Given task | Reproduce the material below line for line, changing nothing.

Recorded data |
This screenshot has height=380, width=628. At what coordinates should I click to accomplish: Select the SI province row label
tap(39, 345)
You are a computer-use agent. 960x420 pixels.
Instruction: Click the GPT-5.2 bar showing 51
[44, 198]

Final result |
This screenshot has height=380, width=628. At what coordinates should I click to accomplish: Select the SI province row label
tap(39, 345)
You are a computer-use agent. 960x420 pixels.
Instruction: Click the GPT-5.2 bar showing 51
[44, 198]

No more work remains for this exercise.